Parmi celles-ci, la langue française, comme outil de travail mondial. Le magazine l’Express, datée du 27 juin, nous rappelle que Michelin a réussi, à travers les âges et la mondialisation, ce que la loi 101 et nous-mêmes n’avons pu faire avec des entreprises québécoises pure laine : imposer notre culture et notre langue.
Michelin n’invoque même pas la facilité puisque seulement 10 % de son chiffre d’affaires se fait en France. Michelin parle français partout dans le monde où l’on pourrait parler anglais. Même dans les pays où l’évidence appartient à l’anglais, elle crée des écoles françaises pour ses employés et leur famille.
Les avantages de ce parti-pris pour la langue française : une culture d’entreprise cohérente qui est le ciment de l’entreprise. La langue, c’est aussi la pensée, la manière de faire. À tous les échelons, dans le monde entier, l’usage du français assure la cohésion du système Michelin, tout comme l’écriture chinoise unifie la Chine depuis des millénaires.
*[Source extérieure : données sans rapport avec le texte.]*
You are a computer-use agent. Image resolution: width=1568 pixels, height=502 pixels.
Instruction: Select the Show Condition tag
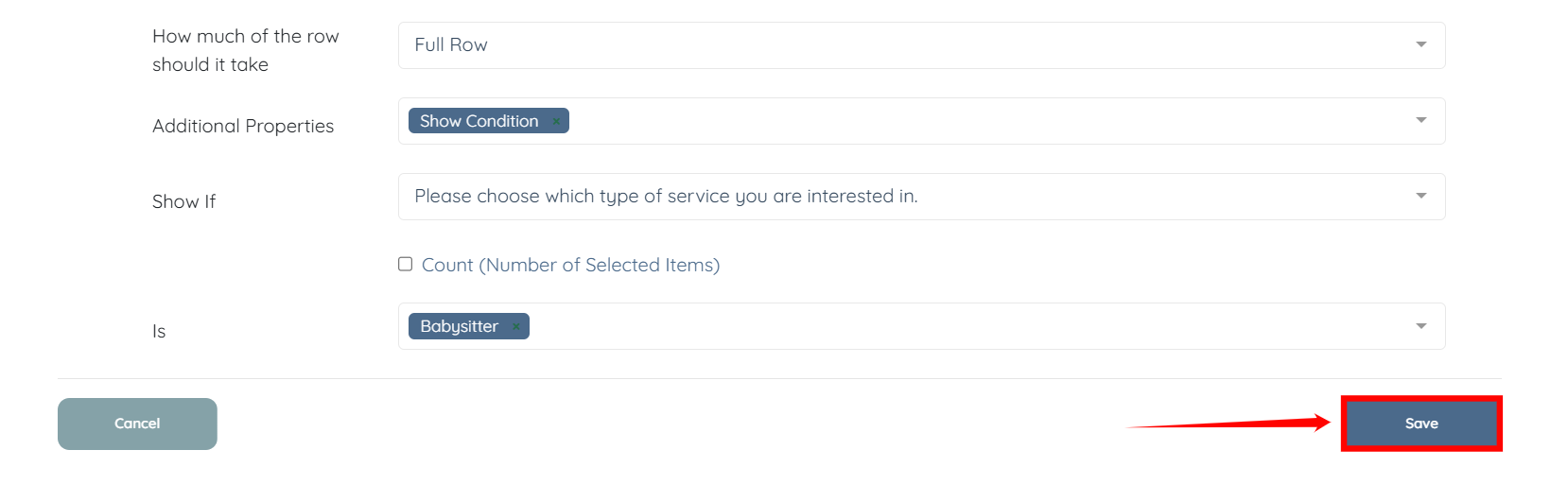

À l’inverse, dans les années 90, la mode nouvelle de l’anglais faisait fureur dans les entreprises françaises. C’était à qui imposerait l’anglais comme langue de travail, parfois même la rédaction des contrats qui les liaient avec d’autres entreprises françaises.
On imagine, en cas de conflit, un contrat de droit français, rédigé en anglais, jugé par un juge probablement unilingue français dans une ville de province…
Faut-il encore mentionner que la connaissance de l’anglais «de travail» n’est souvent qu’un anglais de touriste, quelque 300 mots qui ne permettent aucune nuance, aucune précision.
«En français, on peut recourir à l’implicite, ce qui, dans le business, peut se révéler parfois très utile» indique Pete Selleck, président de Michelin pour l’Amérique du Nord qui est à Québec à l’occasion du forum.
Les pilotes d’avions québécois – les Gens de l’air – avaient mené une bataille en 1975 pour l’utilisation du français dans les communications avec les aéroports québécois. Ils ne comprenaient pas le refus du gouvernement canadien de l’autoriser, au nom de la sécurité, les risques de communiquer entre francophones dans une autre langue étant évidents.
Novembre 2011, Air France veut imposer l’usage de l’anglais sous le même prétexte de sécurité, et ses pilotes lui demandent en quoi l’utilisation de manuels en anglais par des francophones accroît la sécurité.
Une autre évidence s’impose : l’anglais devenu une sorte d’esperanto des affaires est déjà en concurrence avec le chinois et ne convaincra pas les pays émergents d’oublier leur culture.
En Europe, plusieurs langues sont enseignées et pratiquées. L’avenir est dans la diversité et la force des cultures, pas dans la soumission.